However, Apple hasn’t revealed why the notch is needed, and many other laptops have 1080p cameras and thin bezels without needing one.

Speaking of thin bezels, a big part of the new MacBook Pros’ looks are much thinner surrounds around the screen. Not only does this make them look more modern, but it allows Apple to maximize screen size without increasing the overall size of the laptop. For example, the 16-inch MacBook Pro now has a larger 16.2-inch display, despite being similar in size to the older 16-inch model. Again, if the notch has allowed Apple to increase the screen size, it’s a price worth paying.

We’ve actually seen glimpses of how the notch could do this. While the notch does overlap the menu bar, the menu bar itself is actually now higher up (thanks to the reduced bezels). This allows the application to then take up even more screen space below it, resulting in more desktop real estate for working on.

Also, it looks like when apps (and videos) are in fullscreen mode, with the menu bar gone, you will likely not notice that the notch is there, it will be more like having a slightly thicker screen bezel.

We also know that macOS Monterey, the operating system that will launch with the new MacBook Pros, will be designed to take into account the notch, which should minimize disruption when using apps.

With that in mind, it may be that many people who have complained about the notch realise it’s not that much of a big deal once they try the new MacBooks out, and if they do, the improvements Apple has made elsewhere will help them overlook it.

Will Apple even care?

While there has been a vocal backlash since the notch was revealed, we can’t see Apple really caring. This isn’t the first time it has introduced a controversial design element, and over time it's found that the controversy ends up dying down.

Take its decision a few years ago to drop the headphone ports from its iPhones. This was met with a huge amount of anger from fans, but Apple stuck to its guns. Not only does it continue to make iPhones without headphone ports, people are still buying them in droves, and even its competitors like Samsung, which once mocked Apple for the decision, have followed suit.

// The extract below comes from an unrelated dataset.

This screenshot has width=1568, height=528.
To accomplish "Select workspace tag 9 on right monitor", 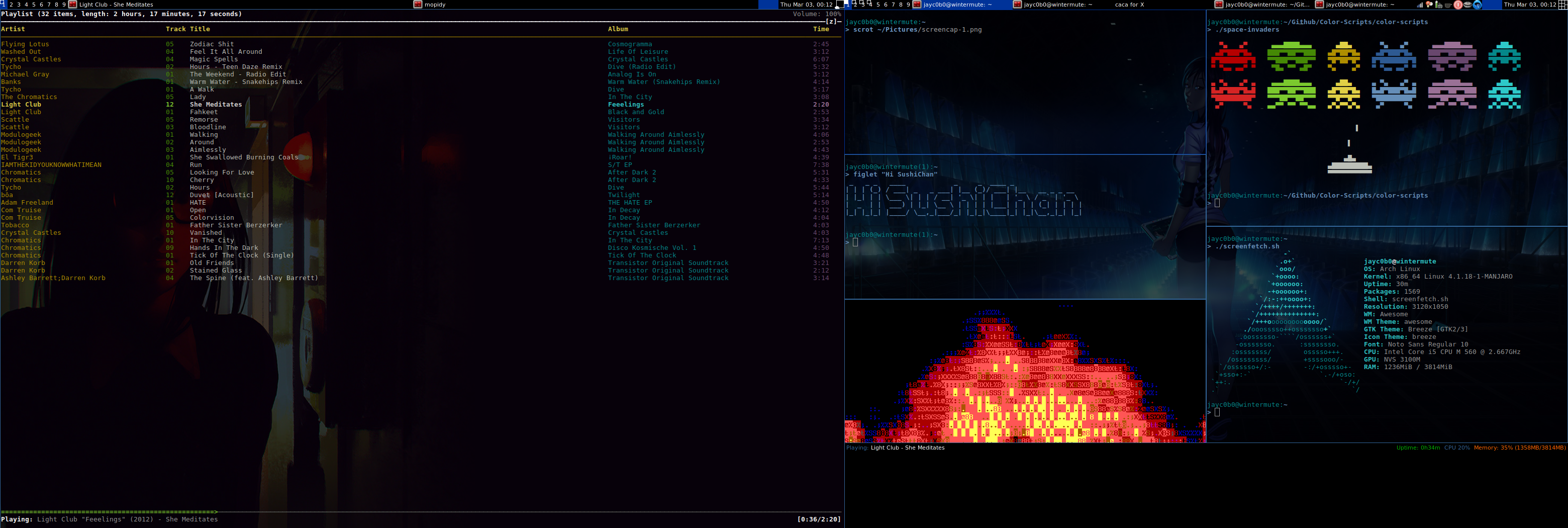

Having said that, there have also been times when Apple has acknowledged a design issue, and done something about it. Perhaps the most famous example of this is the ‘Butterfly’ keyboards that came with older MacBooks. Some people found these keyboards were prone to malfunctioning, and after numerous complaints (and even lawsuits), Apple changed the design for modern MacBooks, which now come with a much improved keyboard.

Apple MacBook Pro 13-inch (M1, 2020)

(Image credit: Future)

There’s also the fact that these new MacBook Pros no longer come with the Touch Bar, a design feature that many people found superfluous, and it looks like Apple agrees. So, haters of the notch, don’t despair, it probably won’t be as bad as you feared.

Matt Hanson

Senior Computing editor

Matt (Twitter) is TechRadar's Senior Computing editor. Having written for a number of publications such as PC Plus, PC Format, T3 and Linux Format, there's no aspect of technology that Matt isn't passionate about, especially computing and PC gaming. If you're encountering a problem or need some advice with your PC or Mac, drop him a line on Twitter.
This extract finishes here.